Passing through three capitals in as many hours, French President Emmanuel Macron on Friday embarked on an African tour aimed at renewing damaged ties.
In the Angolan capital, Luanda, Macron chaired an economic forum, attended by more than 50 French companies, and focused on agriculture.
“This corresponds to the idea I have of this economic partnership between the African continent and France,” Macron said of the 100 delegates.
Also read: The era of French intervention in Africa is over, Macron says in Gabon
“The mindset has changed,” he said, adding that France wants to find a solution that benefits both parties, rather than “deciding what is ready”.

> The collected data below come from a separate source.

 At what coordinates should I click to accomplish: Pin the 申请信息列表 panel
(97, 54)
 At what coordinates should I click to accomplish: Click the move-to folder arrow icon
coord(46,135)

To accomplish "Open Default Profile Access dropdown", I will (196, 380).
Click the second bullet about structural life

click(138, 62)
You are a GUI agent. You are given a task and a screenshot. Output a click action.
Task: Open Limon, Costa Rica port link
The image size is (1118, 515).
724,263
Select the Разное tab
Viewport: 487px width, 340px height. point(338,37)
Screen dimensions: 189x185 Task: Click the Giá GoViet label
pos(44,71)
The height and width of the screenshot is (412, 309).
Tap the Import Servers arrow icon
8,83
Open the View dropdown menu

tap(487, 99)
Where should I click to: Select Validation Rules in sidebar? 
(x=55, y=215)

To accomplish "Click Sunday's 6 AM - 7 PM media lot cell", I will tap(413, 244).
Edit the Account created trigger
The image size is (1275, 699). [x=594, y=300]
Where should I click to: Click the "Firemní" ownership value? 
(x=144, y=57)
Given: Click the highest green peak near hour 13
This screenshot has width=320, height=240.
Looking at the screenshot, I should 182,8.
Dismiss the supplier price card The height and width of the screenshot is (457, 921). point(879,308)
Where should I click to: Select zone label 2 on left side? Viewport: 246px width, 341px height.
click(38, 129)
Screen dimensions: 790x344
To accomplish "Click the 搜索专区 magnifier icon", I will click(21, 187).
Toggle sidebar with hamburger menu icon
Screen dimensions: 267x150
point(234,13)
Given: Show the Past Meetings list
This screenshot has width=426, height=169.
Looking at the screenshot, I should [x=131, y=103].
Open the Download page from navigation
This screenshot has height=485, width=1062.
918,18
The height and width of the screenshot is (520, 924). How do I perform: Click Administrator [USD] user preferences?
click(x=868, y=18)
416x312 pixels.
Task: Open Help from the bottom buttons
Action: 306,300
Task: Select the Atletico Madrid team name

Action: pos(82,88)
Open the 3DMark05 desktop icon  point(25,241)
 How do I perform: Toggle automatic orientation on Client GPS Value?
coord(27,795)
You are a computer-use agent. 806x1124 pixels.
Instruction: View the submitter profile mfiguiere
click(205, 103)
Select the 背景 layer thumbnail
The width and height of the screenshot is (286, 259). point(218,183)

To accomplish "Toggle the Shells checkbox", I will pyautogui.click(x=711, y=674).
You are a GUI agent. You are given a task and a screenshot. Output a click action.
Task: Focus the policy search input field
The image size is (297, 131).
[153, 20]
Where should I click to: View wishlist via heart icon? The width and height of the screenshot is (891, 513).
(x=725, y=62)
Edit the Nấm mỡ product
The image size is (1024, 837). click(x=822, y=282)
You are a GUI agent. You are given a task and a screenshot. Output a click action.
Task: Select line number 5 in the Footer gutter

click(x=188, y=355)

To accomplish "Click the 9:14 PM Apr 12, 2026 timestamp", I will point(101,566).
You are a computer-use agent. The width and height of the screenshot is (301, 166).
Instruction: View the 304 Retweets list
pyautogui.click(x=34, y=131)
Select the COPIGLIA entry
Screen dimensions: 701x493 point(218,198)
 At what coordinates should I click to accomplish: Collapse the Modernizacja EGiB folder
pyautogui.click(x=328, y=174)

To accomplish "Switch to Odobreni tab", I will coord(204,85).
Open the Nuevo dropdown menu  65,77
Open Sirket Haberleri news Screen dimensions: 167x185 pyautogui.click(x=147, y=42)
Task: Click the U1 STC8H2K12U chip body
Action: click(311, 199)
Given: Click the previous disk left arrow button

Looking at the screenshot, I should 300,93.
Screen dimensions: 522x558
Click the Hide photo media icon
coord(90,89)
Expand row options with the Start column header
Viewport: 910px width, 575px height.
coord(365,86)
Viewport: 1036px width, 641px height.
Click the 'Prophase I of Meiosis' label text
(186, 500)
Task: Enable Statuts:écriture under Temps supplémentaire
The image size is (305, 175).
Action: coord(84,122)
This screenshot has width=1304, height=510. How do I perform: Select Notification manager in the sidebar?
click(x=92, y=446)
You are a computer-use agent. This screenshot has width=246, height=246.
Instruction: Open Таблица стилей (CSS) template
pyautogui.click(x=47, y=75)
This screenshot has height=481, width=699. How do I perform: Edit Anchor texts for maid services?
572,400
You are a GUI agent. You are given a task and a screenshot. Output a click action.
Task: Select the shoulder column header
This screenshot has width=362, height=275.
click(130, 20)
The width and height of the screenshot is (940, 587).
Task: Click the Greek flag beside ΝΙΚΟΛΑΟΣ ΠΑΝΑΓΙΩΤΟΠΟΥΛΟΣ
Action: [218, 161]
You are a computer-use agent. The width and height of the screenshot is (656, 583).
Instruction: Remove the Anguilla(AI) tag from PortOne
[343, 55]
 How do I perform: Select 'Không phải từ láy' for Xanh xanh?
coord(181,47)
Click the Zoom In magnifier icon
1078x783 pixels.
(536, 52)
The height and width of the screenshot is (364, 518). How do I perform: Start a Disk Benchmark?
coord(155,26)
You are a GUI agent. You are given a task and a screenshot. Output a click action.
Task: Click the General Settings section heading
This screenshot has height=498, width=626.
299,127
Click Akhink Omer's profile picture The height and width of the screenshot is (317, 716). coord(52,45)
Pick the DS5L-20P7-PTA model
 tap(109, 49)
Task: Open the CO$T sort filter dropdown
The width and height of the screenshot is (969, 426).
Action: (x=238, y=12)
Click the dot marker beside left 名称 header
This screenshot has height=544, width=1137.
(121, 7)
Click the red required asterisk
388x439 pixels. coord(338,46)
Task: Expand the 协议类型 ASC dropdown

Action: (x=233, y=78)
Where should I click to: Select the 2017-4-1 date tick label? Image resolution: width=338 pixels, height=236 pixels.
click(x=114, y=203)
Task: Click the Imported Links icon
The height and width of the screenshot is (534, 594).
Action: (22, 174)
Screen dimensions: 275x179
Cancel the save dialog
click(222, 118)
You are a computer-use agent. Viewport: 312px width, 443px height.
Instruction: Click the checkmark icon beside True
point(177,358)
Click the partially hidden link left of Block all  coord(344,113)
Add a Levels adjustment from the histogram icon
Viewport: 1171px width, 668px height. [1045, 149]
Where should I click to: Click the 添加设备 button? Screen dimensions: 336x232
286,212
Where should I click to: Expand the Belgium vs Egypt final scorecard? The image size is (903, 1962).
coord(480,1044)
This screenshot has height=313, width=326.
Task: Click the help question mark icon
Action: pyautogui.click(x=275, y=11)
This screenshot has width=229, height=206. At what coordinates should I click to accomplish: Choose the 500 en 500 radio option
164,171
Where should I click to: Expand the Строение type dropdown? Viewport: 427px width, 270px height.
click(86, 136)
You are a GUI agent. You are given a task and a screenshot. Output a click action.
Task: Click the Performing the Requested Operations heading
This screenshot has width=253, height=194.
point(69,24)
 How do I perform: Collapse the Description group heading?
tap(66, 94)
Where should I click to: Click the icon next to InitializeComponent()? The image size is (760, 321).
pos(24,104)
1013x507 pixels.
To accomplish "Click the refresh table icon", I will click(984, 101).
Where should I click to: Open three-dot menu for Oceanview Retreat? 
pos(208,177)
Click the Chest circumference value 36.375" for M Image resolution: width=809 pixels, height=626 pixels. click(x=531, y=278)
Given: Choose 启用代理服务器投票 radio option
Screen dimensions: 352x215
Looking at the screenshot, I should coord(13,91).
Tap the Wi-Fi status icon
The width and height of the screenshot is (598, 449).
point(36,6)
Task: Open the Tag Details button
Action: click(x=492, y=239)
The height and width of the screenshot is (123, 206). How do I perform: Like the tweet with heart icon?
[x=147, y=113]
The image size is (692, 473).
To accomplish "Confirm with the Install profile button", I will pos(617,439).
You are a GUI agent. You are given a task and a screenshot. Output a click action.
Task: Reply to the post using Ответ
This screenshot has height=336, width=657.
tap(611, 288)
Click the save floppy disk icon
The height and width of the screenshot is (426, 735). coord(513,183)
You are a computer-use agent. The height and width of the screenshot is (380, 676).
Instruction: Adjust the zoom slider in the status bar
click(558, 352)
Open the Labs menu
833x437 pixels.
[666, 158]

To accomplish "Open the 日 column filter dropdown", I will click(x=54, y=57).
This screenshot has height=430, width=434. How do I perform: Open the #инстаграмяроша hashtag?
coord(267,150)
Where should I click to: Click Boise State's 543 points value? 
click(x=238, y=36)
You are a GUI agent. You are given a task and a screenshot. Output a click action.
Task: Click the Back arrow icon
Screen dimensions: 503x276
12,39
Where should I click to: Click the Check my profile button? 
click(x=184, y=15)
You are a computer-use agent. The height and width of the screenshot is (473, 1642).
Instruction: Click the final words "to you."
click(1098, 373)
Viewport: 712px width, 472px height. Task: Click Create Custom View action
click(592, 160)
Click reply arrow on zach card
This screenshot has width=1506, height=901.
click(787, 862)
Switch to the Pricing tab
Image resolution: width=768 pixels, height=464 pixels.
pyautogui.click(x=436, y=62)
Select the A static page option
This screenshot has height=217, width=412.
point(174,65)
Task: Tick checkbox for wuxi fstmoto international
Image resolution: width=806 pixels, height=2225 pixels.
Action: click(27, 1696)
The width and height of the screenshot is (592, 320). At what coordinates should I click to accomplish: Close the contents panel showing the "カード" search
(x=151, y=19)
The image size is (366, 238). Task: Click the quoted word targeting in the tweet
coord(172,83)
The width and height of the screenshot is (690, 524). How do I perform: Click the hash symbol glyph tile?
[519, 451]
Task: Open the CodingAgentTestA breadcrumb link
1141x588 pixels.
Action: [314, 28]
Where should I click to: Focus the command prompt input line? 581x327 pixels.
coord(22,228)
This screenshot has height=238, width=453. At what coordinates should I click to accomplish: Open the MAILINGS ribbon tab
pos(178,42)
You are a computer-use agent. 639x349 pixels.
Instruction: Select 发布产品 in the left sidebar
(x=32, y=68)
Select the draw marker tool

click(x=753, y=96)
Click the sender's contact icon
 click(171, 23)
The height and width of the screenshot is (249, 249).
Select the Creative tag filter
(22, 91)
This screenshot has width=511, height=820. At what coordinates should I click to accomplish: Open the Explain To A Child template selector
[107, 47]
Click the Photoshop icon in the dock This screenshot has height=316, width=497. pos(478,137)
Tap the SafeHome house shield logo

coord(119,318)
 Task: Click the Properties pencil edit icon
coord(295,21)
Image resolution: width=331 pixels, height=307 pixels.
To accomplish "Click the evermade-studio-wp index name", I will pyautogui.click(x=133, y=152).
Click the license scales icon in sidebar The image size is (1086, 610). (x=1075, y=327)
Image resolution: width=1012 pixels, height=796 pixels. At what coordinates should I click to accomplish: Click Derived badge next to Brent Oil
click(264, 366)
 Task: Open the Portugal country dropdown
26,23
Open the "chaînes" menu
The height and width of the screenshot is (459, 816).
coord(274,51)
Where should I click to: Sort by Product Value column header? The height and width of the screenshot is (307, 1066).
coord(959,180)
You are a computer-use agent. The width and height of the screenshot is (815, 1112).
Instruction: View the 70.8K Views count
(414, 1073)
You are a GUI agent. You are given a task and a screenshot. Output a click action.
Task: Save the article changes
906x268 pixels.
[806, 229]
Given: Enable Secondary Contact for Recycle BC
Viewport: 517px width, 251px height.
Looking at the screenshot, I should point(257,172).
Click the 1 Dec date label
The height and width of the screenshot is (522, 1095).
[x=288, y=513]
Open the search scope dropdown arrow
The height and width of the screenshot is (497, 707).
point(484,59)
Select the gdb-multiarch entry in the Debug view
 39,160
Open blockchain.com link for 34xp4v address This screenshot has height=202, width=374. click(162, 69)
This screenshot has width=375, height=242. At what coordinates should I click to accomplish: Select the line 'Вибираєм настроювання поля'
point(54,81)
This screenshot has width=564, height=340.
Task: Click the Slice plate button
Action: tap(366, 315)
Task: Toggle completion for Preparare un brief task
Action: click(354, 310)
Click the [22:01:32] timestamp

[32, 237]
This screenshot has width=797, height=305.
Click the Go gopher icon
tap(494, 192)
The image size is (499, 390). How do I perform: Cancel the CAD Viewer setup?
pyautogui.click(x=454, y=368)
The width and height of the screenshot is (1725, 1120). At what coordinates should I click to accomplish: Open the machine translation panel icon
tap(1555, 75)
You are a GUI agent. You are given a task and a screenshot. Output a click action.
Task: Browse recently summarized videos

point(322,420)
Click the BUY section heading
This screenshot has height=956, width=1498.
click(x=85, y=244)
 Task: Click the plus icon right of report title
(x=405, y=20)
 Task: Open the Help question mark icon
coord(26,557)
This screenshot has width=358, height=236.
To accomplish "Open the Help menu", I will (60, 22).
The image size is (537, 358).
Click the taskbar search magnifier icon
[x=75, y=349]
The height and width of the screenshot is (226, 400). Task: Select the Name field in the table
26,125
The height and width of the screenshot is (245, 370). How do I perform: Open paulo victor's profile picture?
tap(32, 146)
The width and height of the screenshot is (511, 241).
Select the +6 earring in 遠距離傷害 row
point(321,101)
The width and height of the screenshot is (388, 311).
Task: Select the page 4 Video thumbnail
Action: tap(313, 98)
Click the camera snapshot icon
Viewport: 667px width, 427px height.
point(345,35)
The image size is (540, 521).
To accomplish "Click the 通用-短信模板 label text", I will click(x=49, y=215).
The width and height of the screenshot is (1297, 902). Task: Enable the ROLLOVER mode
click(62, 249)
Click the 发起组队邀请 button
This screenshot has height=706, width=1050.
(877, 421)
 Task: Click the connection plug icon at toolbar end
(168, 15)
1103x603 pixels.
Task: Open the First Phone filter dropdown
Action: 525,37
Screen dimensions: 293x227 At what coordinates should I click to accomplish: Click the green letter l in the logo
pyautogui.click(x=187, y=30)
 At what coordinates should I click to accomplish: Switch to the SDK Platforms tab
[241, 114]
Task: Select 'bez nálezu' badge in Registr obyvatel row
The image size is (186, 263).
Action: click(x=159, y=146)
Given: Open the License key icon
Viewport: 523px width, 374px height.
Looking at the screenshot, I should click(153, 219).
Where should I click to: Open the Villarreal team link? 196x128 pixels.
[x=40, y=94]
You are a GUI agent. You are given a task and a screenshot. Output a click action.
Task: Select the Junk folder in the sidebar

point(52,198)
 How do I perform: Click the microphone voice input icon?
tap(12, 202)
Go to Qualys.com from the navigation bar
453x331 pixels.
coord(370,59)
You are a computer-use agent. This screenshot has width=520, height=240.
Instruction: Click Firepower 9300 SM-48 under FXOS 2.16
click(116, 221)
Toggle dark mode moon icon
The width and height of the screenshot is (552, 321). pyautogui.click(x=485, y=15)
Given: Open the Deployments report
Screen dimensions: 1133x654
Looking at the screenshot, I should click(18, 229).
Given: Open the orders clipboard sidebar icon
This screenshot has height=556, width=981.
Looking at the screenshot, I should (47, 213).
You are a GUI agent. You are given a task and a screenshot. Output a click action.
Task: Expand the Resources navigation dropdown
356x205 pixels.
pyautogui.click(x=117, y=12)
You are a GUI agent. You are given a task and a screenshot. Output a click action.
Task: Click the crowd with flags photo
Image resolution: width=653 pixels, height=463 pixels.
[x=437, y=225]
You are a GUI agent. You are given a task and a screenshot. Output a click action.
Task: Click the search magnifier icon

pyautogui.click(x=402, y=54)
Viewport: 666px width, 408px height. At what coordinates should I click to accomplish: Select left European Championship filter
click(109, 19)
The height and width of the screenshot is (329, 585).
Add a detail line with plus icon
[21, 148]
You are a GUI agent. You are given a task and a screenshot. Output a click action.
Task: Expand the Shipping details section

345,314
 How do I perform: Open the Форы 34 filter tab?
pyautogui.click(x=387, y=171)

France has for decades been involved in the petroleum industry in the Portuguese-speaking southern African country, which is one of the continent’s biggest producers of crude oil.
Macron’s visit provides an opportunity to explore cooperation in other sectors.
The two governments agreed to boost Angola’s agricultural sector, particularly “climate resilience and water security” in addition to helping transform the coffee sector, Macron said.
Angola, which imports a large part of the food it consumes, wants to strengthen its “sovereignty” and find new sources of income in the sector, according to the French presidency.
Also read: France’s Macron makes four-nation tour of central Africa
Macron will meet his Angolan counterpart Joao Lourenço before heading to the neighboring Republic of the Congo (also known as Congo-Brazzaville).
The visit is part of a drive to improve France’s relations with anglophones and Portuguese-speaking Africa.
– Anti-French sentiment –
He arrived in Luanda last Thursday from Gabon on the second leg of his tour.
Anti-French sentiment runs high in some of Africa’s former colonies as the continent becomes a renewed diplomatic battleground, with Russian and Chinese influence growing.
On Thursday Macron said the era of French intervention in Africa was over and there was no desire to return to the past.
“The age of Francafrique is over,” Macron said in Libreville, Gabon’s capital, referring to his post-colonial strategy of supporting authoritarian leaders to defend Paris’ interests.
Also read: Macron says no apology to Algeria for colonization
After leaving Luanda, Macron will move to Congo, another former French colony, where Denis Sassou-Nguesso has ruled with an iron fist for nearly four decades.
On Thursday, Congolese rights groups called on the French president to raise concerns about Sassou-Nguesso and to demand the release of former presidential candidates Jean-Marie Michel Mokoko and Andre Okombi Salissa.
The pair were each jailed for 20 years in 2016 for endangering national security after running against Sassou-Nguesso in a disputed presidential election that was followed by violence.
Macron in the DRC
Macron will visit the Democratic Republic of the Congo (DRC), which Belgium ruled during the colonial period.
President Felix Tshisekedi has been the leader of the DRC since January 2019, but he will be re-elected later this year, and here too the opposition has voiced reservations about the French leader’s visit.
The DRC has accused its smaller neighbor Rwanda of supporting the M23 rebel group in the east of the country, a charge Kigali denies.
Dozens of young Congolese protesters holding Russian flags rallied outside the French embassy in the capital Kinshasa on Wednesday to denounce Macron’s visit.
France and its Western allies accuse the Russian mercenary group Wagner, which is involved in the war in Ukraine, is active in Mali and the Central African Republic, also once controlled by France.